Like most Cougars, Mark Beattie can truly appreciate Andy Grammer’s hit song that echoes through Martin Stadium on football game days.

Mark Beattie serves as associate vice chancellor for academic affairs at WSU Everett.

“And no matter where we go, we always find your way back home,” the chorus hums.

After more than 30 years away, Beattie found his way back to WSU and he’s now helping foster a new generation of Cougs at WSU Everett. His background in the hospitality industry combined with his endless enthusiasm makes him a marvelous ambassador for WSU on the west side of the state.
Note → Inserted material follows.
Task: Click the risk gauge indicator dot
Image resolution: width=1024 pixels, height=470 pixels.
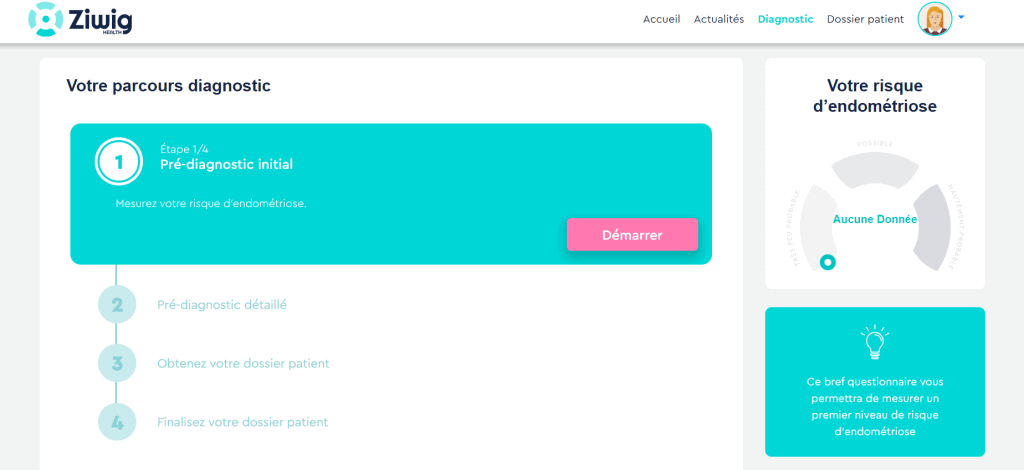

“I was the seventh person hired here (at WSU Everett), and the key to building it has been the tremendous support from the community,” says Beattie, who serves as associate vice chancellor for academic affairs. “WSU is really fulfilling the land grant mission here by providing access to higher education for students across the state. The Island, Skagit and Snohomish County students did not have a four-year option before.”

Beattie graduated from WSU in 1981 after transferring to the Pullman campus from Yakima Valley Community College. He spent decades in the hotel, hospitality and restaurant industry and then decided to pursue his MBA at Gonzaga in 2001. After receiving encouragement from former longtime WSU professor Denney Rutherford, Beattie completed his PhD at Gonzaga in 2009, meanwhile teaching as an adjunct professor in Pullman.

Beattie was weighing his employment options after earning his doctorate when the opportunity at WSU Everett presented itself. He embraced the opportunity to build the Cougars’ presence on the west side of the state.

“The vice chancellor role entails a lot of hats, but we have a tremendous faculty here and everyone is amazing to work with,” Beattie says. “My position is more internally focused, to keep the ship going in the right direction.”

Just prior to his start as associate vice chancellor, Beattie enrolled in the Provost’s Leadership Academy, an experience that prepared him well for his new role.

“I got to engage with a cohort of peers that I could really count on as I was learning the ropes,” Beattie says. “I would have to say the Provost’s Leadership Academy is an investment in yourself. It’s a huge commitment and it’s not something you should take lightly, but it’s a wonderful opportunity. I’m forever grateful the Provost’s office sees value in this type of thing—it’s lifelong education.”